Take a Wal-Mart, for example. They have DCs and 4,500 retail outlets and they're putting up new ones every day. The DCs would now have hydrogen on site to fuel the lift trucks that operate in those centers. They also have corresponding lift trucks in each of the stores, so the DC, through existing trucking arrangements, would deliver hydrogen to the retail outlets to run the three or four lift trucks in each of those locations. The hydrogen could also run the UPS system that's in each retail outlet. Now you have, very quickly, at an industrial level, a pathway for hydrogen to go right to the consumer shopping mall. It's in very small quantities for internal use, but it begins to develop that pathway. Then the retail shopping mall becomes a point of delivery for hydrogen. You'll have a gasoline island and a hydrogen island, as well as a distribution pathway built in via the central distribution system mechanism.

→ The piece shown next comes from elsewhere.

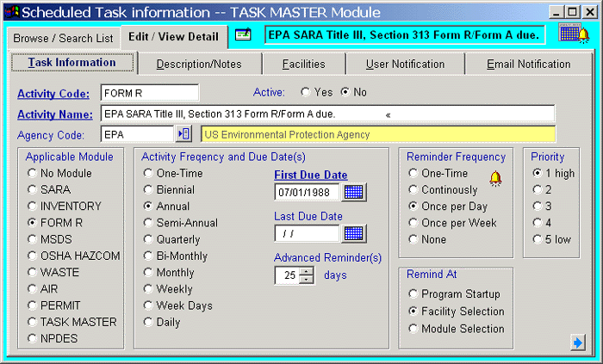Image resolution: width=603 pixels, height=364 pixels.
Task: Decrease Advanced Reminder days with down arrow
Action: [x=307, y=280]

MHM: How will we generate the hydrogen?
Ballard: Hydrogen is not a primary energy source, it's a currency. Any primary energy source such as wind, solar, or nuclear can be used to generate hydrogen. Hydrogen can then be moved to locations to engage the energy. In that sense you have a natural support mechanism for all kinds of alternative energy supplies. Countries will differ on their sources. They'll all use a hydrogen economy. Iceland will be focused geothermal, Argentina will probably go with wind, France has already chosen nuclear, Canada will go with hydro and nuclear, and the U.S. will have a huge struggle with its coal industry. But the biggest roadblock to widespread, automotive applications will be price. The internal combustion engine is a marvelous piece of equipment and it's getting better every year with respect to pollution. Its price breakpoint is about $50 per kilowatt with a 5,000 hour duration, or one U.S. cent per kilowatt hour for the engine itself. That's the whole drivetrain. That means, ignoring the drivetrain, the fuel cell price point has got to be .6 cents per kilowatt hour. Those are very difficult targets to meet. It will only be met after the fuel cell is accepted and fully understood in a number of applications that are profitable years before the automotive market. That will be the last market conquest for fuel cells, not an early one.